Segment Start: The data

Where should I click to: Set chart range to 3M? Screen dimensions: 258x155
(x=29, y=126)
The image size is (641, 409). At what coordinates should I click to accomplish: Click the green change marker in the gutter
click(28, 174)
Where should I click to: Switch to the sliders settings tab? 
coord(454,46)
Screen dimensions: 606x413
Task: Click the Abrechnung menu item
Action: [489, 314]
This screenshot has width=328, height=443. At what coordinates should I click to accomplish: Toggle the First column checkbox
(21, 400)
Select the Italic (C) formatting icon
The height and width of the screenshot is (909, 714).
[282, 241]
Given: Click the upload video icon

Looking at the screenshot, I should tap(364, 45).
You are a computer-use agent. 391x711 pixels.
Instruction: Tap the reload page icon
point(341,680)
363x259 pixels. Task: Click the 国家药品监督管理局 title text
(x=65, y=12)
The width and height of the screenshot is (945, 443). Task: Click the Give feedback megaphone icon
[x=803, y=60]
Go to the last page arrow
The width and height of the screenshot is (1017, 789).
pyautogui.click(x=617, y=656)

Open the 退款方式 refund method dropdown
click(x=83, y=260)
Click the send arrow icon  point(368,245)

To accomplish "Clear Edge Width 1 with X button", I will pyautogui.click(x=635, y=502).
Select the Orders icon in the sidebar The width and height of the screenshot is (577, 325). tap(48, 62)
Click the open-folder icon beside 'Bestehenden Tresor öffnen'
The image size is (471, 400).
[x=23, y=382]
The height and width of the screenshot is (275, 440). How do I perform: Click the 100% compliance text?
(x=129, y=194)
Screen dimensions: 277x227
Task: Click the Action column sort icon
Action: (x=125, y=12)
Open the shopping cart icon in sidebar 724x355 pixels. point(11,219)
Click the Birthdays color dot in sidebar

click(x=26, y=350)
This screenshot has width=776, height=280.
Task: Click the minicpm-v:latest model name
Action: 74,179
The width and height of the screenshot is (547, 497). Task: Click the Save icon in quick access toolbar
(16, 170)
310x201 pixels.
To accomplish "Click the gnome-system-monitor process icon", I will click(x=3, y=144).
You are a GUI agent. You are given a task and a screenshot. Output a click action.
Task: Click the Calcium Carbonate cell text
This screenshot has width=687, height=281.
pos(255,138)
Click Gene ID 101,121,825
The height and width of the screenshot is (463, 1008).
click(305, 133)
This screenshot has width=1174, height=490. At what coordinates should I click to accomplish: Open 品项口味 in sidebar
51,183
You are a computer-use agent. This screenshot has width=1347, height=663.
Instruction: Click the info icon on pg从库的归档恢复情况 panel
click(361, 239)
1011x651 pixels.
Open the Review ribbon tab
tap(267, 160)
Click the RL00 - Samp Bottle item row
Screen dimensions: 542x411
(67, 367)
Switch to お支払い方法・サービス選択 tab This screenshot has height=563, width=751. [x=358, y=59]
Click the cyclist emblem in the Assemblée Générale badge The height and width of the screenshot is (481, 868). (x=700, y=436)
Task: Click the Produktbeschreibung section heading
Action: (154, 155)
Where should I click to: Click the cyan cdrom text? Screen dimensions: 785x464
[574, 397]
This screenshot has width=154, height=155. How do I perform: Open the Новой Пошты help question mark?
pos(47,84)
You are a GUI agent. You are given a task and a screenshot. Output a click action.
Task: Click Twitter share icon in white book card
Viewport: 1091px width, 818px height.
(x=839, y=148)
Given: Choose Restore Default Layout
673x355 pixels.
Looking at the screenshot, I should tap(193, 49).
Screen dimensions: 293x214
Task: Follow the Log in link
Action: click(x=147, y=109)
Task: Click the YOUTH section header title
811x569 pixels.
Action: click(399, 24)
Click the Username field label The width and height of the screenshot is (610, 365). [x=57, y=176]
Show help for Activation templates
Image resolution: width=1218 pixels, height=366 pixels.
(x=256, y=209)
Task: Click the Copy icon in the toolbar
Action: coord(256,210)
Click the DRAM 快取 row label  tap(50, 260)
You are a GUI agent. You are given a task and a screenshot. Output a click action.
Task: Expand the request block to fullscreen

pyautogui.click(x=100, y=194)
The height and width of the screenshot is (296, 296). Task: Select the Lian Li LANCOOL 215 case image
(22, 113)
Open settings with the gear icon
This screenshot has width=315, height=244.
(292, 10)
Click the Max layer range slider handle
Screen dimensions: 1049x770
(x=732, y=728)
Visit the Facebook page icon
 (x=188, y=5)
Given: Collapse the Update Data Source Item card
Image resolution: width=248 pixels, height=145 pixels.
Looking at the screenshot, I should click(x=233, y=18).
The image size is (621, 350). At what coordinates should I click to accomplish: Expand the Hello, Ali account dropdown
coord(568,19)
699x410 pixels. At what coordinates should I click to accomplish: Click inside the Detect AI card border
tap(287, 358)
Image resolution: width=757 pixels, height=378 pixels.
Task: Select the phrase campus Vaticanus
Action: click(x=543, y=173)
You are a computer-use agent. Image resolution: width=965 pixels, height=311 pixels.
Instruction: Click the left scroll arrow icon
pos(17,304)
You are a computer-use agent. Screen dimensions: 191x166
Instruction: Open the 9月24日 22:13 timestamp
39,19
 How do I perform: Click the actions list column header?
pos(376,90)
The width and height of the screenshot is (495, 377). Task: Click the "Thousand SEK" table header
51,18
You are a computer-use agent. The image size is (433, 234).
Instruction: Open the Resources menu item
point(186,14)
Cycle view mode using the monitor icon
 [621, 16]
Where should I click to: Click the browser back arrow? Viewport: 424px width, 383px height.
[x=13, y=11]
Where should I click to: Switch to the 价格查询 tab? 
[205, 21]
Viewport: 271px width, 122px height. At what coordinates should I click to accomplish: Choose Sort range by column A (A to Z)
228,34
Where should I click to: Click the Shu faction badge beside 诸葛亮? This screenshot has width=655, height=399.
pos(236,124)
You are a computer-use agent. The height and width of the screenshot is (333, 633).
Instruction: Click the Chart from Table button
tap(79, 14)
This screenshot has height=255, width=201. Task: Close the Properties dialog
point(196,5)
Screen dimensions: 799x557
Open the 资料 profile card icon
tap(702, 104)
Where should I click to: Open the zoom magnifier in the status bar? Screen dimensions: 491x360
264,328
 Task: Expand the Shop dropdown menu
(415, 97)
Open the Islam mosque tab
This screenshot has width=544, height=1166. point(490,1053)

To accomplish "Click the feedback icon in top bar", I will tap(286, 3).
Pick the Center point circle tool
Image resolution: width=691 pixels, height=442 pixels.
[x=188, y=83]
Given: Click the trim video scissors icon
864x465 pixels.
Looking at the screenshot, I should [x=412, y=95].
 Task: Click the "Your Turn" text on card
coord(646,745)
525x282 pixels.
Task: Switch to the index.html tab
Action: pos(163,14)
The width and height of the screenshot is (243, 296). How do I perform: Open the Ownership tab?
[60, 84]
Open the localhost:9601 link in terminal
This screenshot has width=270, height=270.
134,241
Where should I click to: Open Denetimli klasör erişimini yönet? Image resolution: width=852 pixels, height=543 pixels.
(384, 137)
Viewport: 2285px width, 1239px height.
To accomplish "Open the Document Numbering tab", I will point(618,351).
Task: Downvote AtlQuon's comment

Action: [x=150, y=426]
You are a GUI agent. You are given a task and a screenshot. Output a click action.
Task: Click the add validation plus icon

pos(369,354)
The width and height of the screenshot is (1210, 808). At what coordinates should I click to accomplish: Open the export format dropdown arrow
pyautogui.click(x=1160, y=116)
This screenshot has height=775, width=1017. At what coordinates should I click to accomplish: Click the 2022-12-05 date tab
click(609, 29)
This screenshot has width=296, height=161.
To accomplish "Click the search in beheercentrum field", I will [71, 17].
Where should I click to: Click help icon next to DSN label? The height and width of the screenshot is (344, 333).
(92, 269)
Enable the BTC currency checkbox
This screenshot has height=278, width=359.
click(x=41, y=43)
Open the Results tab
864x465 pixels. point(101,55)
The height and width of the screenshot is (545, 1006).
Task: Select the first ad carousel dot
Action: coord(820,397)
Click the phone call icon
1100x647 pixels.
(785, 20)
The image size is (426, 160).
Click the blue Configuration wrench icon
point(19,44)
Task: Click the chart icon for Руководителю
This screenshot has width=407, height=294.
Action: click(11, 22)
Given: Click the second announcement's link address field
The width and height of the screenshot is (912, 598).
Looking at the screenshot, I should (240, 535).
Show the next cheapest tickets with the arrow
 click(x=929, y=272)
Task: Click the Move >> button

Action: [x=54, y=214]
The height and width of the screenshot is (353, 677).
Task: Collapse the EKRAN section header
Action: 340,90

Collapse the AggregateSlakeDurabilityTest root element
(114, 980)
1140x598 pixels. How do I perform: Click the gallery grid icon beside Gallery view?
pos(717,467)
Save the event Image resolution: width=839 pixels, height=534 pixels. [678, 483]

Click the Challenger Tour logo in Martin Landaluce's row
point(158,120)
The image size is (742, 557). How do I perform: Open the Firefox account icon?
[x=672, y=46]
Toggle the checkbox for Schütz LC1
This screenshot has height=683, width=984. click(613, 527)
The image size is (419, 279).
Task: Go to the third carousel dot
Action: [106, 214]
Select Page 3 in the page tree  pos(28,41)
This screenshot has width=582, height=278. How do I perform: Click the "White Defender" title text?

Segment End: The data

## About this task
Your reply is to repeat, unchanged, the lines above running from the one with "The image size is (426, 160)." up to and including the one with "Given: Click the second".

## Response to this task
The image size is (426, 160).
Click the blue Configuration wrench icon
point(19,44)
Task: Click the chart icon for Руководителю
This screenshot has width=407, height=294.
Action: click(11, 22)
Given: Click the second announcement's link address field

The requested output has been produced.